Lasciano qualche perplessità le indicazioni fornite agli agenti di polizia penitenziaria nelle scorse ore in piena “emergenza coronavirus“. Non si ha notizia, al momento, di contagi nelle carceri italiane, tantomeno in quelle locali. Ma lo scenario, seppure ipotetico, non sembra essere dei migliori: un caso di contagio in prigione getterebbe nel caos la struttura intera che, con buone probabilità, andrebbe messa in quarantena. Ed è per questo che non si è fatta attendere la richiesta di “sospendere provvisoriamente i colloqui tra detenuti e familiari”.

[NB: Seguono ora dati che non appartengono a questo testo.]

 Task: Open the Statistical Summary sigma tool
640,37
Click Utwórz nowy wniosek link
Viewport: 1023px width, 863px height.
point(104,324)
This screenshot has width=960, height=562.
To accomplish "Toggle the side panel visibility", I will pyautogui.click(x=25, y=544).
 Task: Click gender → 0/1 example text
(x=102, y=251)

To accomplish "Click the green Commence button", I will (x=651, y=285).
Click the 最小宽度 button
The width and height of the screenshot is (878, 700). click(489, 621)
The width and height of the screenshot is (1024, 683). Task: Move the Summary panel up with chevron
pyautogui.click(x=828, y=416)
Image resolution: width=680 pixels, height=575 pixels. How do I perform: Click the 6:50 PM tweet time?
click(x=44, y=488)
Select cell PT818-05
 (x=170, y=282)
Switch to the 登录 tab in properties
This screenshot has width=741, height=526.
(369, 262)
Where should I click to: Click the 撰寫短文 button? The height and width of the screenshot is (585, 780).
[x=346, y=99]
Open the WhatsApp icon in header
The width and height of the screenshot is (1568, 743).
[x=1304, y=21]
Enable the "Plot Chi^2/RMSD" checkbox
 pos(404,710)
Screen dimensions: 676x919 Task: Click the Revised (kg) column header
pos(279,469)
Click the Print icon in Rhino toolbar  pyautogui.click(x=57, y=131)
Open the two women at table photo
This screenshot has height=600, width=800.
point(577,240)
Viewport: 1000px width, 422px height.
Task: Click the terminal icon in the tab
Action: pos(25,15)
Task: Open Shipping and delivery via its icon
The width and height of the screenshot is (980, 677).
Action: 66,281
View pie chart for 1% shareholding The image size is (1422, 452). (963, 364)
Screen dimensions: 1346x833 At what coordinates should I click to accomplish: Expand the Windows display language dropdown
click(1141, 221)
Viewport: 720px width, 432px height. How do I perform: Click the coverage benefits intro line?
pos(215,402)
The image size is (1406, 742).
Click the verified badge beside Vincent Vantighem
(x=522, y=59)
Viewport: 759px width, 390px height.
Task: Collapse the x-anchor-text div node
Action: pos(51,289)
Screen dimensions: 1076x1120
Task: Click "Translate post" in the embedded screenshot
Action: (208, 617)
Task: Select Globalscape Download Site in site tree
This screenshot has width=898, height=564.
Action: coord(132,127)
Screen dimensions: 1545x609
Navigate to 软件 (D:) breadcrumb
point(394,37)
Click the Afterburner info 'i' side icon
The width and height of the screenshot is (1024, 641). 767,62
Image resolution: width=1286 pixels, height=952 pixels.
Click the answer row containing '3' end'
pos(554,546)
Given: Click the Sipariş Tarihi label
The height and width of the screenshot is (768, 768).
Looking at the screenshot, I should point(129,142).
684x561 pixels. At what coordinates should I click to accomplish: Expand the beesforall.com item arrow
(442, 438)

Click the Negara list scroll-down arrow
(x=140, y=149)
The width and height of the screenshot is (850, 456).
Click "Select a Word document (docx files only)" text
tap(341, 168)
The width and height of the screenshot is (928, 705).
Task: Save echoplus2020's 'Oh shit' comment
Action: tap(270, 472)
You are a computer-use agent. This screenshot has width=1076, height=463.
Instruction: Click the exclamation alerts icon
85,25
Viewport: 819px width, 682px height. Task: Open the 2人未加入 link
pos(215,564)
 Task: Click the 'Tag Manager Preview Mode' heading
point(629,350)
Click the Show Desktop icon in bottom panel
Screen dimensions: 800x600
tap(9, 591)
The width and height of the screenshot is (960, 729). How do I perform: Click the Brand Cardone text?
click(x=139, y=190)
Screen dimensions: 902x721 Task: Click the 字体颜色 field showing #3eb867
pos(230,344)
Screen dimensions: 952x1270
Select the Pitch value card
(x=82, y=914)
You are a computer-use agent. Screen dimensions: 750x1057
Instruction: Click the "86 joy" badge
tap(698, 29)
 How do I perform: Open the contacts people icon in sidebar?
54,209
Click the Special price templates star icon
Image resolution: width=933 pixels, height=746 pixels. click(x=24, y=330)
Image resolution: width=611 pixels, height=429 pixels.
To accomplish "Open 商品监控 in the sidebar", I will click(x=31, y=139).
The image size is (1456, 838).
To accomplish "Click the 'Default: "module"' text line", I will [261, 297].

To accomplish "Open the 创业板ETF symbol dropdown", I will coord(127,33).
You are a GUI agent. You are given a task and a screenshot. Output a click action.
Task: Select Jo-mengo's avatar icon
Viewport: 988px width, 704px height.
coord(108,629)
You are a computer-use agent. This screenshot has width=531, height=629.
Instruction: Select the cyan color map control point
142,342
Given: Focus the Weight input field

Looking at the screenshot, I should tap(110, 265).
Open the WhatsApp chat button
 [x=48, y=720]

Spetterebbe agli agenti, dunque, di misurare le temperature di tutti coloro che entrano in carcere, familiari dei detenuti inclusi. A denunciare e stigmatizzare la disposizione è Leo Beneduci, segretario generale di Osapp, che si schiera contro la decisione di far misurare “la temperatura corporea a tutto il personale di Polizia penitenziaria, del Comparto Ministeri e personale dipendente della Asl ed infermieristico al momento dell’ingresso nell’istituto penitenziario con una spuntatura in apposito elenco da effettuarsi per una sola volta”.
“In pratica un agente di Polizia penitenziaria – sottolinea nella nota il segretario generale OSAPP, Leo Beneduci – dovrebbe misurare, non si sa come, le temperature di tutti coloro che accedono all’istituto penitenziario, compresi i medici e gli infermieri”. Tale pratica, continua, “sembrerebbe assolutamente indebita, in quanto propria di personale sanitario e non di polizia”.
“Per questo chiediamo che questa pratica, che temiamo possa essere estesa anche ai familiari dei detenuti, sia abolita. Mentre il ministro Bonafede ha disposto specifici interventi per il sistema giudiziario e per le aule di giustizia, non altrettanto è stato fatto per le carceri dove decine di migliaia di persone stanno rischiando”.